Dillion predicted that independents likely will be discouraged from evaluating
their leases if adequate incentives are not adopted. The IPAA is concerned
that without royalty relief, leasing activity will fall and the industry
will find it difficult to meet the projected 29 tcf of natural gas demand
forecasted in the US by 2010.3 Failure to extend the program will certainly
result in fewer leases, fewer exploration wells, and less oil and gas discovered.

The US Energy Information Administration (EIA) in an extensive analysis
performed on the economics of deepwater royalty relief, concluded that
"the program may be strongest in reducing the likelihood of losses as an
important element in promoting additional investments in deepwater projects".

The EIA found that the "royalty relief program increases the expected value
return from the deepwater projects. However, it also enhances the perceived
returns in a fundamental way that is more readily apparent when such a
project is assessed under conditions of uncertainty."

The continuation of the automatic royalty relief is unlikely to have a
cost. For example, incremental bonuses have, to date, far outweighed the
financial impact of royalty suspension.

If history is a guide, similar bonus dif ferentials can be expected if
the automatic royalty suspensions are continued.

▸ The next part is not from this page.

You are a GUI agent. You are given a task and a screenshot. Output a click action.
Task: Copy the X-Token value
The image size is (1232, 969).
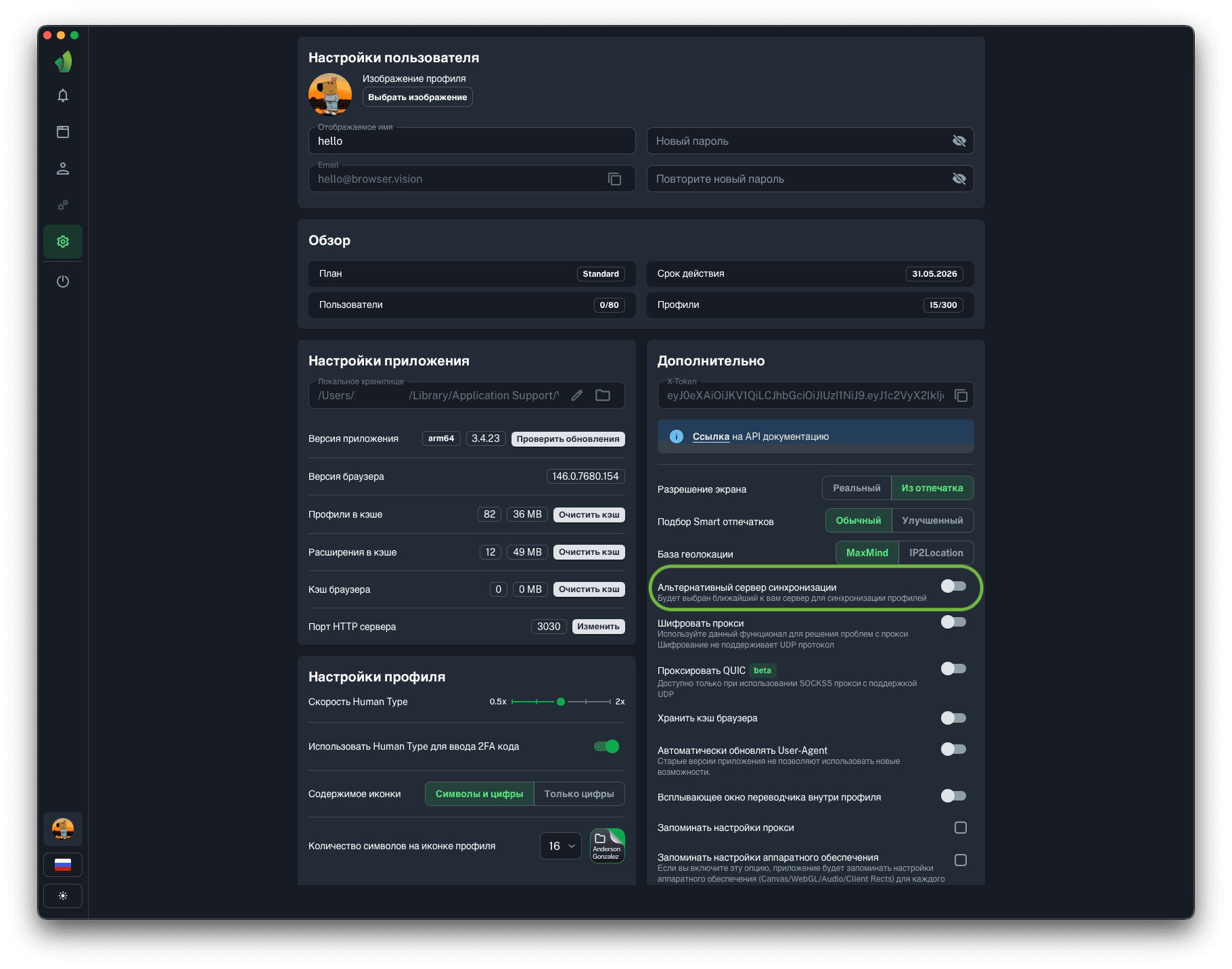pyautogui.click(x=961, y=396)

Moreover, projects benefiting from royalty relief will more quickly become
taxable and give back to the US Treasury Department some of the benefits
bestowed by the royalty relief program.

Beyond the financial benefits of increased bonus and taxes, it can be expected
that there will be an increase in rental payments, to say nothing of the
associated, likely benefits of job creation and more oil and gas production.

References

1. Wall Street Journal, July 3, 2000.
2. Hart's E&P, Deep Water Technology Supplement, July 2000, p. 8.
3. Platt's Oilgram News, May 4, 2000, p. 4.

Andrew B. Derman
Thompson & Knight LLP Dallas
Gregg Jacobson
Randall & Dewey Inc. Houston

The authors

Andrew B. Derman is a senior partner with Thompson & Knight LLP in Dallas.
He heads the firm's International Energy Practice group. He was formerly
an executive with Oryx Energy Co, Derman holds a BA from NewYork University
and a JD from Temple University Law School and is board certified in Texas
in the field of oil, gas, and mineral law.

Gregg Jacobson is vice-president of Randall & Dewey Inc., a Houstonbased
transaction advisory firm. He heads the firm's petroleum advisory group
that provides strategic and technical consulting to the upstream oil and
gas industry. He previously was the director of business development
and planning for Oryx Energy Co. Jacobson has a BS in petroleum engineering
from Texas A&M University.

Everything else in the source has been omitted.